When I started playing Outlast 2, I wasn’t expecting it to play as the Splinter Cell of the murderous religious fanatics; the Metal Gear Solid of the lost and confused. I was expecting high thrill chases and a main character that has a minimum capability of fighting back, but instead I got a disoriented fellow that was wandering in the darkness for most of the time.
And getting killed, over and over again. No second chances.
Outlast 2 is a polarizing game. I don’t know if I like it more than I despise its dubious map design. Placing us in the middle of a pitch-black forest and running to/from a cult of religious fanatics AND a group of heretics, Outlast 2 isn’t a friendly game, and certainly not for the faint of heart. In fact, it’s gruesome, gritty, controversial, unapologetically gory and incredibly unsettling. You can expect to see a fair share of tortured creatures: cows, men, women, animals, babies, you name it. It’s also flawed and badly paced, but when it works, it will get stuck in your head and give you chills.
Outlast 2 is off to a strong start. Protagonist Blake Langermann and his wife Lynn are on an investigative journalism assignment when a crash landing sends them in their biggest story yet. Blake must search for his missing wife who, suitably enough, was taken by a group of cultists who see her as the centerpiece for their ritual. The feeling of desperation and the initial revelations are quite impactful and set the mood for a gripping adventure that could have taken a few lessons from those starting moments.

:::::

Print the Outlast 2 review in full, word for word. The lines that come next are from a separate source.

## Data excerpt
:::::

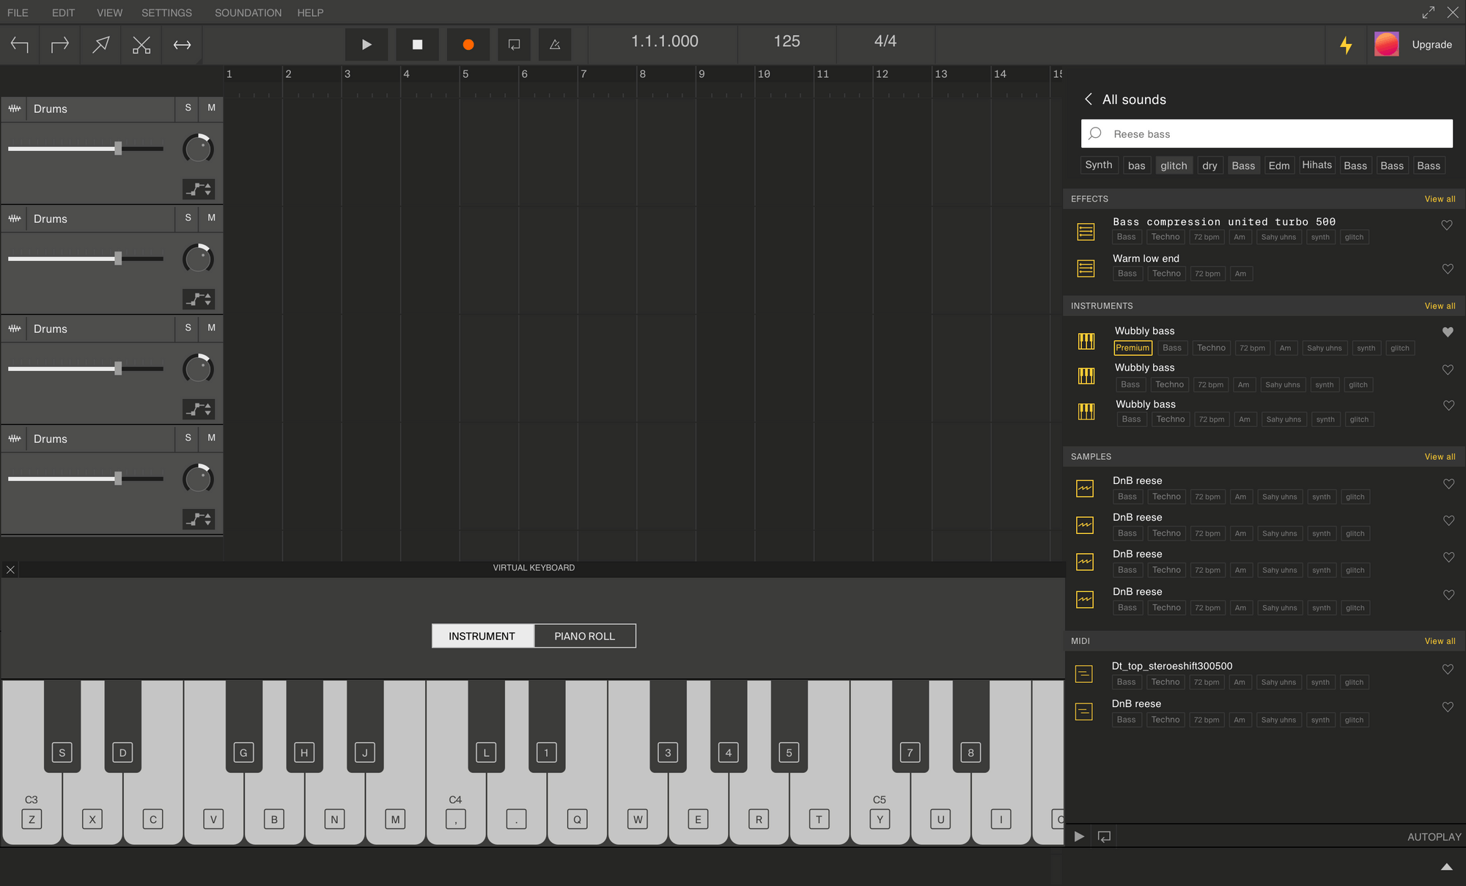Click View all for SAMPLES
Image resolution: width=1466 pixels, height=886 pixels.
pos(1439,456)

:::::

## Completed exercise
When I started playing Outlast 2, I wasn’t expecting it to play as the Splinter Cell of the murderous religious fanatics; the Metal Gear Solid of the lost and confused. I was expecting high thrill chases and a main character that has a minimum capability of fighting back, but instead I got a disoriented fellow that was wandering in the darkness for most of the time.
And getting killed, over and over again. No second chances.
Outlast 2 is a polarizing game. I don’t know if I like it more than I despise its dubious map design. Placing us in the middle of a pitch-black forest and running to/from a cult of religious fanatics AND a group of heretics, Outlast 2 isn’t a friendly game, and certainly not for the faint of heart. In fact, it’s gruesome, gritty, controversial, unapologetically gory and incredibly unsettling. You can expect to see a fair share of tortured creatures: cows, men, women, animals, babies, you name it. It’s also flawed and badly paced, but when it works, it will get stuck in your head and give you chills.
Outlast 2 is off to a strong start. Protagonist Blake Langermann and his wife Lynn are on an investigative journalism assignment when a crash landing sends them in their biggest story yet. Blake must search for his missing wife who, suitably enough, was taken by a group of cultists who see her as the centerpiece for their ritual. The feeling of desperation and the initial revelations are quite impactful and set the mood for a gripping adventure that could have taken a few lessons from those starting moments.